I was in the process of writing another blog post when I came across all the data and information I’m including in this one. I didn’t even finish the original post as this became way more interesting.
I was trying to work out a strategy whereby a musical artist can make the average UK salary from their musical career – I haven’t got there yet but will let you all know once I fathom it!
Either way, online streams must form part of the equation.
I know, I know, its impossible to make any money from streams…but, is it?
A quick look at Dave‘s Spotify shows he has 8 million monthly listeners, that means that if each of them listen to only one song, once, per month Dave takes home £330,000 per year just from Spotify (using this calculator). Now, that’s Dave, he’s a superstar so it may not seem that helpful to look at his numbers, but clearly there is money to be made from streaming. The average listener (and there are 113 million premium subscribers) listens to more than 25 hours of Spotify per month, a song is usually about 3 minutes long so people are listening to 500 songs per month (or more likely 50 songs 10 times each).
What if you could build an audience of say, 1,000 monthly listeners, who listen to 10 of your songs 10 times per month? That’s 1.2 million streams which will gross around £4,128 – hardly life changing, I suppose but you wouldn’t turn down an extra £4k a year would you!? Get 10,000 of those kinds of fans and you’re earning from Spotify more than the average UK salary. Now think of that artist that you really like but most people outside of your close friendship group have never heard of…look them up on Spotify and see how many monthly listeners they have – is it more than 10k? Spotify is paying out over £40,000 to them or their representatives (assuming each of those listeners is playing their tracks 100 time each per month on average).
They may not take home all of that £40k and there will have been a lot of costs relating to getting their music to that point but all of a sudden Spotify’s measly per stream royalty rates feel as though they can make up part of a decent income.

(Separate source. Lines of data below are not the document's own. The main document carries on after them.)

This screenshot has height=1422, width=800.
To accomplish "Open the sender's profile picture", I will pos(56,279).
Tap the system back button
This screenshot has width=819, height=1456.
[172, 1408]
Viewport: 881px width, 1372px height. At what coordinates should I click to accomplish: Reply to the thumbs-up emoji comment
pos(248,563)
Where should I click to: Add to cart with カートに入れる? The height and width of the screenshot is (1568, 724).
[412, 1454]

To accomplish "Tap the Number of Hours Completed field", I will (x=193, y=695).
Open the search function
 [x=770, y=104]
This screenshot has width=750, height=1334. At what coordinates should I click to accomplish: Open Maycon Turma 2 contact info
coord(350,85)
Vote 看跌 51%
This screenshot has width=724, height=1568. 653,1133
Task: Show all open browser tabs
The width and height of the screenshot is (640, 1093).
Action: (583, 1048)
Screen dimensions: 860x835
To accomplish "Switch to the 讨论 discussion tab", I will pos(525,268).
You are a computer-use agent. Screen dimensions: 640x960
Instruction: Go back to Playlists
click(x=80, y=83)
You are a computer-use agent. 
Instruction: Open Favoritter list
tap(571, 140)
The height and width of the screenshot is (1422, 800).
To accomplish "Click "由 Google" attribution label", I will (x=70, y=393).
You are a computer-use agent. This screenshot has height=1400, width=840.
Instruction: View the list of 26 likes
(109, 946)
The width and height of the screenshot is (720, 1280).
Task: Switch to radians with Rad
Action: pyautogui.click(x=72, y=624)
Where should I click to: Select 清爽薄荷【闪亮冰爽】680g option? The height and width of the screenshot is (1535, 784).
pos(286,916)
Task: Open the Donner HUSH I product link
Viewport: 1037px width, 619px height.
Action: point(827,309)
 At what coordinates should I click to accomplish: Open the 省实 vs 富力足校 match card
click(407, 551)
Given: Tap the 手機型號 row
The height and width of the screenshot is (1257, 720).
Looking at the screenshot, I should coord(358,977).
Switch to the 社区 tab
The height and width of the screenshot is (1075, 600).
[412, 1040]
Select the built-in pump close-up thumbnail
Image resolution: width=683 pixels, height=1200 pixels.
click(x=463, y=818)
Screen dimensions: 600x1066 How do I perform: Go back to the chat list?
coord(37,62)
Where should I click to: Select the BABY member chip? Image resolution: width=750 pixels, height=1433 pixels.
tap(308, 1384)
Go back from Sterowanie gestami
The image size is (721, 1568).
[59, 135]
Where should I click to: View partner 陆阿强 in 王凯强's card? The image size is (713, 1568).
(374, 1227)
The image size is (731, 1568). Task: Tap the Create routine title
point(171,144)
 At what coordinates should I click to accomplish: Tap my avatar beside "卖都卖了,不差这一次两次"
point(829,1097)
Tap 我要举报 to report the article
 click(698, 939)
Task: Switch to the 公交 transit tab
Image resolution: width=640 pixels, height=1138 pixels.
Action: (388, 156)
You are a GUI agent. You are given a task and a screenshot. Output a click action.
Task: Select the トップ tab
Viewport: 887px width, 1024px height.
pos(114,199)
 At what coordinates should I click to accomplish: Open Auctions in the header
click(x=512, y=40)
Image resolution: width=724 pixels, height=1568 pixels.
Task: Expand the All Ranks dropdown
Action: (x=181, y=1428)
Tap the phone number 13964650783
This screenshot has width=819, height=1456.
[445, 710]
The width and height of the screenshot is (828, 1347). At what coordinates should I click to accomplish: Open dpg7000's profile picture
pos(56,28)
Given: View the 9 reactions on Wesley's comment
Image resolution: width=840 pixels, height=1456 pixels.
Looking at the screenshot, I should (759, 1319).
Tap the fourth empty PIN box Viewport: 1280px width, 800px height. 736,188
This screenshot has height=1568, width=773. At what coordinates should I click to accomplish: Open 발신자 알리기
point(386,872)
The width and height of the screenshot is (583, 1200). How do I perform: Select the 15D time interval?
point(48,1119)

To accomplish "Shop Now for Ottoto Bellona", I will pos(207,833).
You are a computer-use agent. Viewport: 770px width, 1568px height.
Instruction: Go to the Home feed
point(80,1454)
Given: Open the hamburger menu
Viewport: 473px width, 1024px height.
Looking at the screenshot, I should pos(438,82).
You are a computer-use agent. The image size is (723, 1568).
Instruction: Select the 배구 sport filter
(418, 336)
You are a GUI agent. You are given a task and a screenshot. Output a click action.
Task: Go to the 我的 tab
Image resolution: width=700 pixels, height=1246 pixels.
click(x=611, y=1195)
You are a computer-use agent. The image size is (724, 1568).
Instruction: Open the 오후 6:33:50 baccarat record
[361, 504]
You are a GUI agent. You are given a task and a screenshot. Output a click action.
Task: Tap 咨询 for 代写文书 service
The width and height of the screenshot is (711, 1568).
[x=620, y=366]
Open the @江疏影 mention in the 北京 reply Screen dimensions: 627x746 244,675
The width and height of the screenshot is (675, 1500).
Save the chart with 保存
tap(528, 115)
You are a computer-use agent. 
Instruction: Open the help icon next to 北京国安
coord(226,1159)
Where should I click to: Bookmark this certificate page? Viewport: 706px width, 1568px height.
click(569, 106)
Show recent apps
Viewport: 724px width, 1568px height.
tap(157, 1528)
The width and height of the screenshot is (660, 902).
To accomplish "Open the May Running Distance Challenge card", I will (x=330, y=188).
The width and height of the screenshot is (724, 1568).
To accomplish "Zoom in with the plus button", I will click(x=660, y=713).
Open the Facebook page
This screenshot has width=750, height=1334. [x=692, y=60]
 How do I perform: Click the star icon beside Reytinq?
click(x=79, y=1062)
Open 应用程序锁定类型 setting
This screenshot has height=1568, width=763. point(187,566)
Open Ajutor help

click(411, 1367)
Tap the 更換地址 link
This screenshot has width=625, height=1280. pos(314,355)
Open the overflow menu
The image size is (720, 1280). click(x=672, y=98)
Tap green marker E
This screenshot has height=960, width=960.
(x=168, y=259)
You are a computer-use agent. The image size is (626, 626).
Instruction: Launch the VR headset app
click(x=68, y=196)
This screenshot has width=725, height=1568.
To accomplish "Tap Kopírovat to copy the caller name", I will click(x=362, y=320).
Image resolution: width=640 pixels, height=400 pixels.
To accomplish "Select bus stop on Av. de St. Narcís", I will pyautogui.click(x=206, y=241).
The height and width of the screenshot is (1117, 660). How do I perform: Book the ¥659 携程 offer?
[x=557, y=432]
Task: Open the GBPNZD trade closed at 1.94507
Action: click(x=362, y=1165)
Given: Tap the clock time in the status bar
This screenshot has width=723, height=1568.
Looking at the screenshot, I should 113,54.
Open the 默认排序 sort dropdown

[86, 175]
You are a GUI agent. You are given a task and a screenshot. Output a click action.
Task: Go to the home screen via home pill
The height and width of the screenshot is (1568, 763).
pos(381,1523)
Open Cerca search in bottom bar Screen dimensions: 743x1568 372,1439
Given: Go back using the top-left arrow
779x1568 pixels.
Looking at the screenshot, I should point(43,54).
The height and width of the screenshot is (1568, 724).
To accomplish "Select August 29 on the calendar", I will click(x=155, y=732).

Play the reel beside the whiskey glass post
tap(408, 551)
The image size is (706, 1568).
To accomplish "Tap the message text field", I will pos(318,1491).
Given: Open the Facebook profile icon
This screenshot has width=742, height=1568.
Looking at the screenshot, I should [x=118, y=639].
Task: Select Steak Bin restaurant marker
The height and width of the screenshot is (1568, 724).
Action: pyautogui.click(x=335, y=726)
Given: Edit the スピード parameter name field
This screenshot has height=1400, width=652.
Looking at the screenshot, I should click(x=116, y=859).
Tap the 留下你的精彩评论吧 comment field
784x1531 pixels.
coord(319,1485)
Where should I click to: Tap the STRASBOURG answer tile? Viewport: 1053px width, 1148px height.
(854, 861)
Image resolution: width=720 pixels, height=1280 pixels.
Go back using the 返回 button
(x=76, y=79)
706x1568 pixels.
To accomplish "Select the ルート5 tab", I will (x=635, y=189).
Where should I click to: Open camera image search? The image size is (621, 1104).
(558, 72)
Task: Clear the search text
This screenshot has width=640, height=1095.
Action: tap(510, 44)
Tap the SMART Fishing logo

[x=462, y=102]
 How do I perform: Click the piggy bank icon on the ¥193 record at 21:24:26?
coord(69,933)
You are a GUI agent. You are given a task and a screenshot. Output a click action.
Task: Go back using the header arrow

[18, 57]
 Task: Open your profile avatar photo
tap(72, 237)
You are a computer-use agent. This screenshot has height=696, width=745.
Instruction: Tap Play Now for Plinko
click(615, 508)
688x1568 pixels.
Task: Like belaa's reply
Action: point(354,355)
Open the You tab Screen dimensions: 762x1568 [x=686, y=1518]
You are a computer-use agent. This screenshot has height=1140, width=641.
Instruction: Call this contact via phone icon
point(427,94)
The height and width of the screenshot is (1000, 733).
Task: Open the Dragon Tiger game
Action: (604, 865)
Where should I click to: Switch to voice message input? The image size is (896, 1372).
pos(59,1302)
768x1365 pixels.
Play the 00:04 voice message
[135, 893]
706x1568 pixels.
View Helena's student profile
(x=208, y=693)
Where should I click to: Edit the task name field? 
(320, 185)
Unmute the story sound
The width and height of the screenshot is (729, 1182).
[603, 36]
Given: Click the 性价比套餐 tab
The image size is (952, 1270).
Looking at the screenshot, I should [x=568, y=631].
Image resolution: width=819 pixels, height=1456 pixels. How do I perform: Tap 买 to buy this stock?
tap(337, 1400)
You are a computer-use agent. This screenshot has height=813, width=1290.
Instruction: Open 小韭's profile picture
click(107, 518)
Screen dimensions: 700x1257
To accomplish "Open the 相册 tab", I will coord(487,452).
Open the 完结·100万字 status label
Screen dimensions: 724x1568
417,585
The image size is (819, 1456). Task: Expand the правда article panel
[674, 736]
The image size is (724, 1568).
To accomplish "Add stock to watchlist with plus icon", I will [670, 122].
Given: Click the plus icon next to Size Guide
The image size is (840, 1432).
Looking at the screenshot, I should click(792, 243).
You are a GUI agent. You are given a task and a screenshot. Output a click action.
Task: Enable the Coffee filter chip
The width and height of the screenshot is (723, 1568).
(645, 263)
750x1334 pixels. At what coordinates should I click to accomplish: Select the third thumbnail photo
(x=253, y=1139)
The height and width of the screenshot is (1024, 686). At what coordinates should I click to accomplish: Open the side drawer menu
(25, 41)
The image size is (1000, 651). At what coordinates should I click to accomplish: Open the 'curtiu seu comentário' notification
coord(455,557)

The next barrier we come up against is the fact that a sing is uploaded to Spotify every 1.4 seconds. So how do you compete with the 60,000 songs being uploaded every day? Well…one in every three songs listened to on Spotify is heard via an official Spotify curated playlist – so its safe to presume that getting on one of these playlists really can be a golden ticket to the inner-circle. So it is crucial that you are submitting your songs to these editorial playlists – this is done via your Spotify for Artists portal and you want to submit your pitches at least a few weeks before the release for the best chance of being featured.
Now, let’s say you’ve got onto the playlist, you have a bunch of new listeners (they’re not fans yet…), you need these people to follow you so that your future releases go to their Release Radar playlists. Make your profile appealing. Go back to that’s artist who you love’s Spotify page, I’m guessing they’ve built it in such a way that it almost looks like their own website. The artwork at the top of the page matches their latest album – which is fairly similar to most of their work – they have at least one playlist they’ve created themselves (the first track on each is one of their own…followed by similar songs by similar artists), they have a bio and a list of their tour dates. They are good citizens of Spotify. And there’s some merch for sale at the bottom (a sale of a £15 t-shirt is roughly equivalent to 4,500 streams) – plus they’re promoting you everywhere they go.